An e-ink screen for a room
31 January 2019
I made a small display for my living room.
This project began when we installed a Hive thermostat at home. For various reasons, the thermostat ended up on the upstairs landing, and I thought it’d be nice to have a second display for it downstairs. I know I can look at the app on my phone, but I thought something more ambient might be nice. And, whilst I was at it, one feature I’d always wanted – the next trains at my nearest stations – and perhaps the outdoor temperature and weather as well.
This all coincided with Bryan Boyer writing up his Very Slow Movie Player project, which is a delight. (It shows a movie at a frame a minute, on a large e-ink screen).
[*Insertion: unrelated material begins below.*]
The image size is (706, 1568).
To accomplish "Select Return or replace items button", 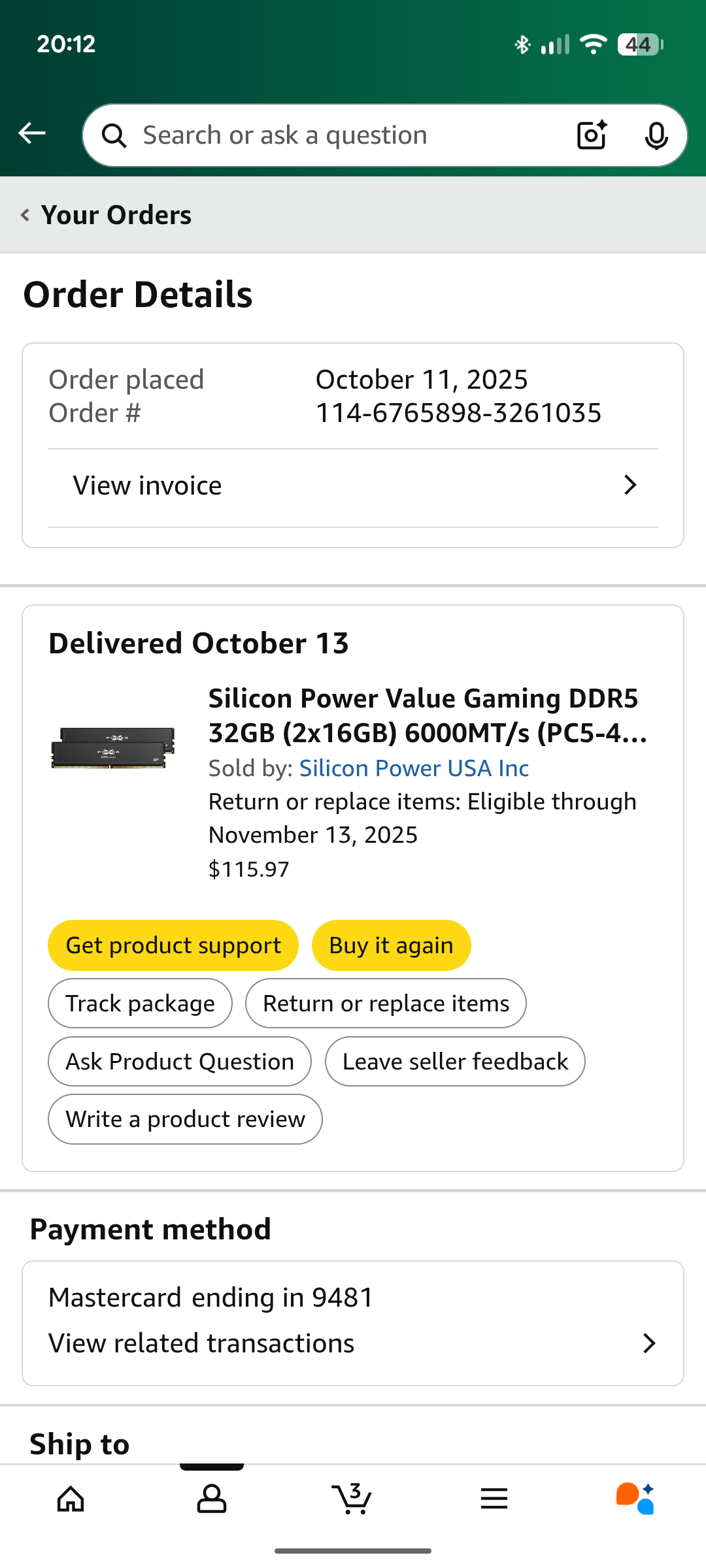I will (386, 1004).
I’ve been fascinated with e-ink for a long while. I’m well into the lifespan of my second Kindle, and it’s such a wonderfully un-technological piece of technology. It’s still, to my mind, the single best piece of hardware Amazon have made by a long, long way.
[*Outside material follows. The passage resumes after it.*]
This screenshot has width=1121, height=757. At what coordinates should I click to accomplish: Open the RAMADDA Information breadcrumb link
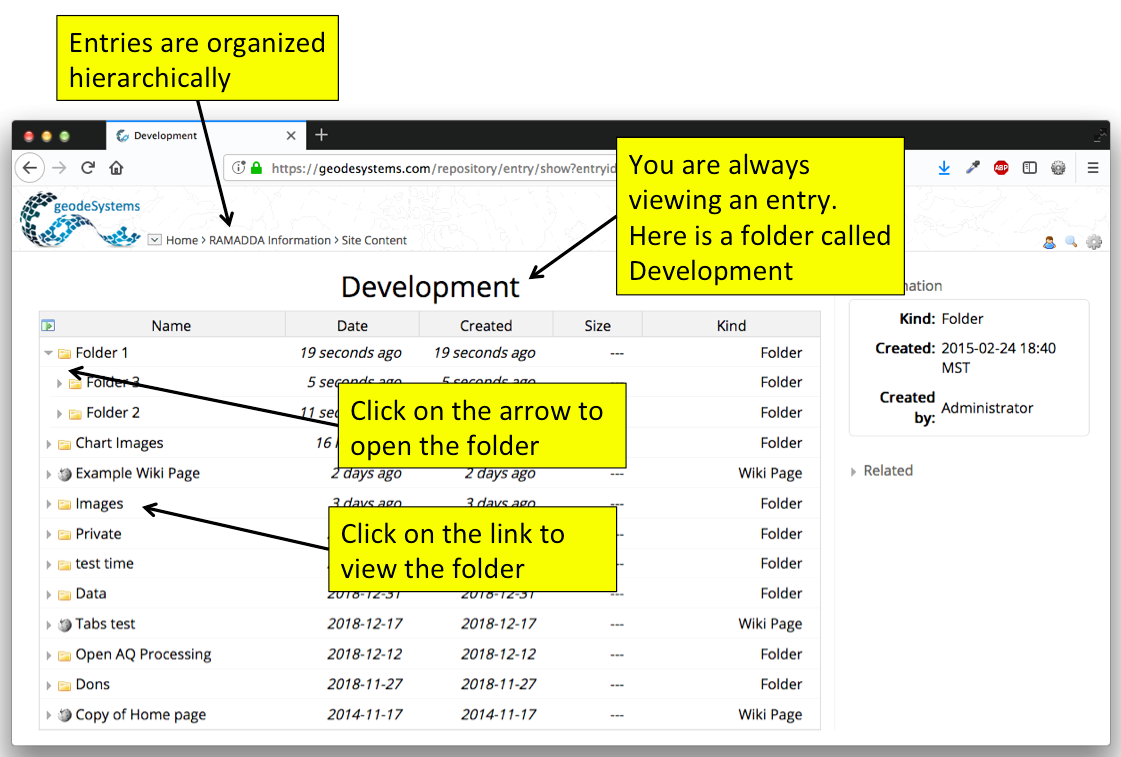click(x=270, y=240)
I wrote about the joy of e-ink when I was at Berg, in Asleep and Awake. As Bryan proved, it’s now fairly easy to both source e-inks screens and also to interface with them. The 2.7″ screen I used came ready-attached to a Raspberry Pi HAT, with libraries all written for it.
(As an aside: I’ve been tinkering with Raspberry Pis for a while, but this was the first time I’ve used the Zero form factor; the £10 Zero W, with built-in wireless and bluetooth, is such a lovely fit for this project. It does make the thought of doing lower-level embedded work seem a little foolish for simple IOT prototypes – lots of power and connectivity, and the ability to write high-level code is a delight.)
So: I had a screen, and a Pi. I started with the output: getting a PNG of mocked-up UI to display on the screen. This didn’t take too long, although I’ve had no joy getting partial updates to work – I’m using a fairly heavyweight full screen refresh each time the screen updates. Still, that’s an improvement I can come to later.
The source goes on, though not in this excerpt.